The latest word from his official spokespersons at Malacañang has it that the President will continue to engage with Congress on the proposed lowering of income tax brackets. Senator Sonny Angara, chairman of the Senate ways and means committee, and his House counterpart, Marikina Rep. Miro Quimbo initiated the twin tax relief bills in Congress.

Angara’s bill seeks to amend the Tax Reform Act of 1997 to index to inflation the income subject to withholding taxes and gradually implement reduction of income tax brackets over a period of time to mitigate its revenue reduction for the government.

Angara belongs to the pro-administration Laban ng Demokratikong Pilipino (LDP) while Quimbo belongs to P-Noy’s Liberal Party (LP). Angara is currently in the first half of his six-year term ending in 2019 and is not a candidate for any higher public office in the elections next year. Quimbo, on the other hand, is running in next year’s polls for his third and last term as LP bet in his congressional district.

Even Speaker Sonny Belmonte has not given up on passing a bill lowering income taxes even if President Aquino is lukewarm to this tax relief initiative that must emanate from the largely pro-administration House. As for President Aquino’s objection, Belmonte quipped: “That is his opinion and he’s the outgoing President. He’d like to leave his own legacy, that’s not necessarily binding on anybody who may have a different outlook (in Congress).”

Based on the advice of Aquino economic and finance managers, Palace official spokespersons earlier shot down calls for the passage into law of the proposed tax relief bill. The Palace claimed studies made by the administration economic and finance teams showed it would be harmful for the country’s improving international credit and investment ratings.

Lately, however, the Palace soft-pedaled on its vehement objection against the pending tax relief bill in Congress.

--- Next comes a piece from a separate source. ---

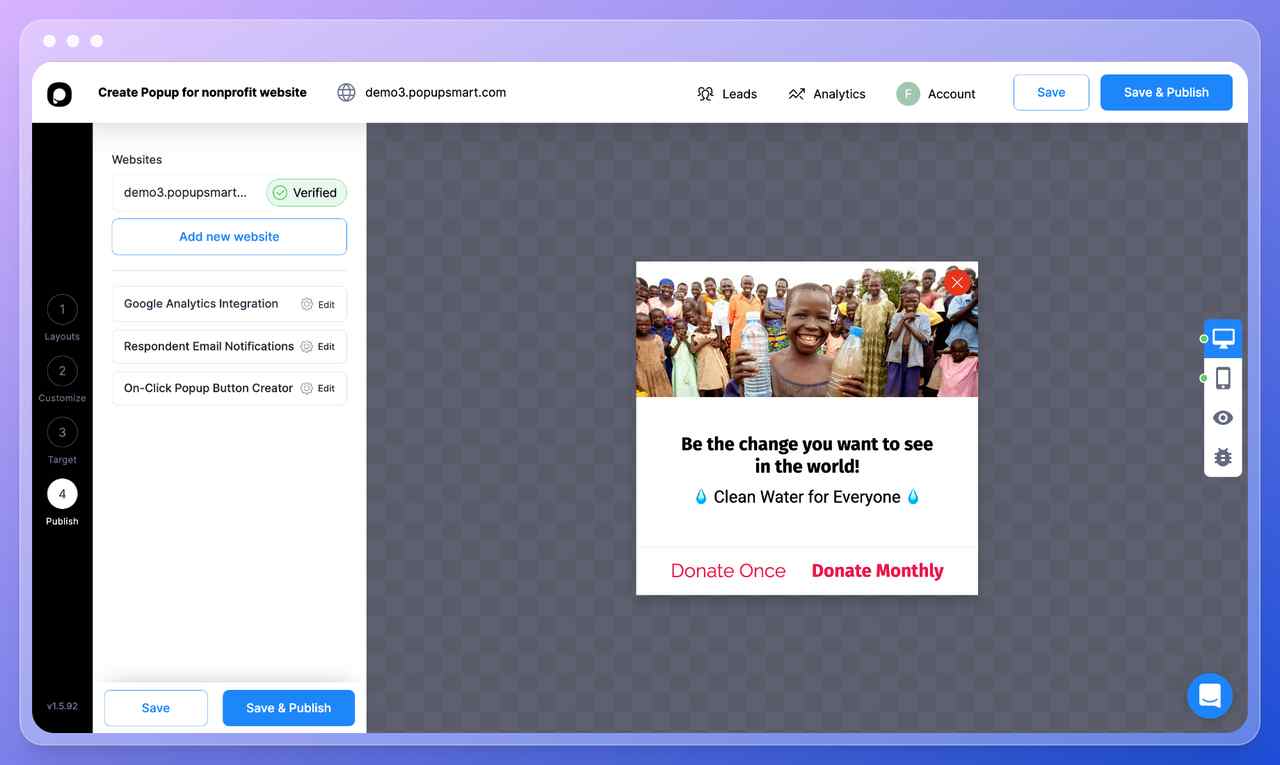Close the popup with red X
This screenshot has width=1280, height=765.
[957, 282]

This after various stakeholders from business groups to foreign chambers of commerce and labor organizations issued their respective statements of support for its legislation.

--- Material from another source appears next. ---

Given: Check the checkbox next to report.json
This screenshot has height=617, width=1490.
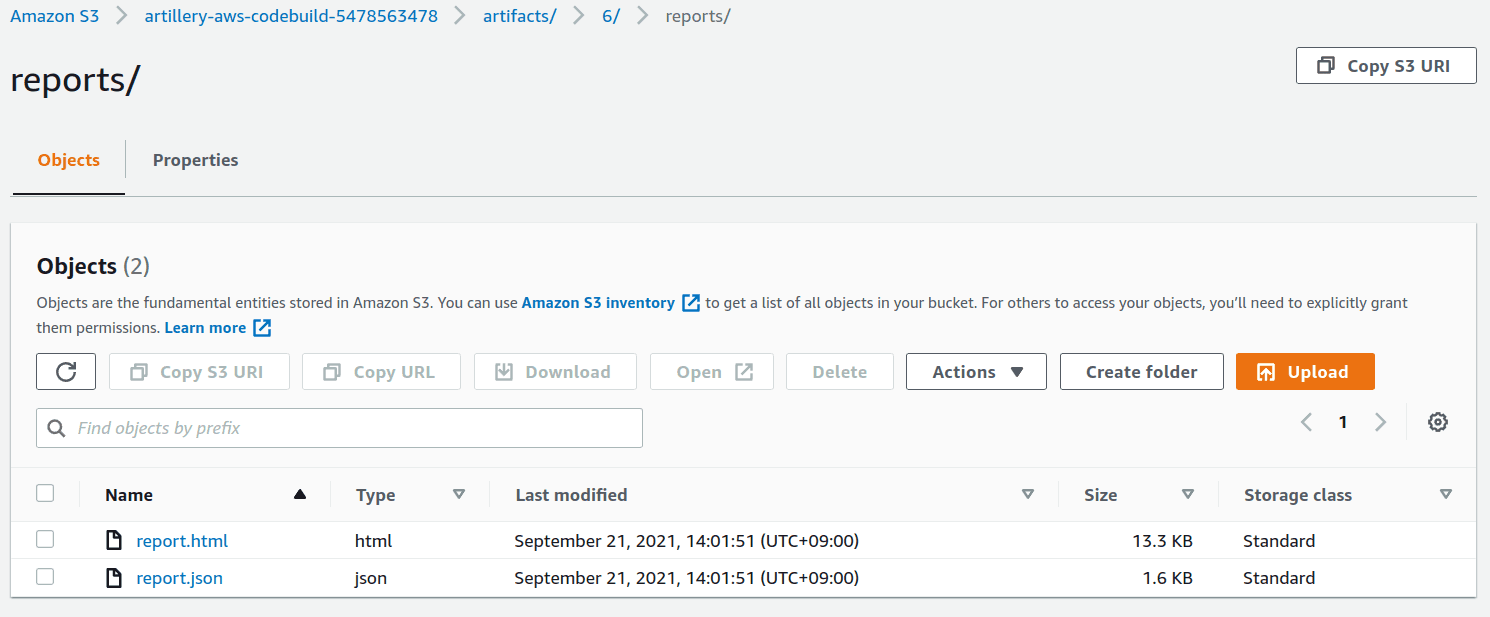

Through Bureau of Internal Revenue (BIR) commissioner Kim Henares, the Palace expressed open mind to the tax relief bill if Congress would pass also an amendment of the law to allow the lifting of bank secrecy law against suspected accounts of big-time tax evaders.

It should be worthy to note the most recent tax studies that showed the Philippines implements one of the most tedious processes for paying taxes in the world and has the highest income tax rates in Asia. Citing a study by international audit firm Pricewaterhouse, Sen. Chiz Escudero noted the average income tax rate and contributions paid by a Philippine employer is 42.5 percent, or six percent higher than the average tax rate in the Asia Pacific.

Escudero, the vice presidential runningmate of fellow independent candidate Sen. Grace Poe, bared the findings of this study.

Speaking of studies, the BIR commissioner strongly took exception to a commissioned study done by London-based Oxford Economics. Henares questioned the claims of this study that 19% (or equivalent to P20 billion) of this annual cigarette consumption comes from illegal cigarette trade, and only about 86 billion sticks sold legally. Henares cited a similar study conducted by World Bank which reported only 5% of cigarette consumption come from smuggled sources.

So, such claim that government allegedly lost more than P22 billion in revenues due to rampant consumption of untaxed cigarettes was biased and inaccurate, Henares fumed.

For this year, BIR is looking at hitting their tax collection targets from so-called “sin” taxes through Republic Act 10351, otherwise known as “An Act Restructuring the Excise Tax on Alcohol and Tobacco Products.” This law adjusted the tax rates on cigarettes and other “sin” products from 15 years ago level and indexed this to inflation.

If the Aquino administration signed this into law in 2012, why does P-Noy now frown on this proposed indexation also of income tax rates to inflation?

There is enough time for Congress to approve this into law and give every fixed income earner more pesos in their monthly take-home pay that would have otherwise been deducted as withholding taxes.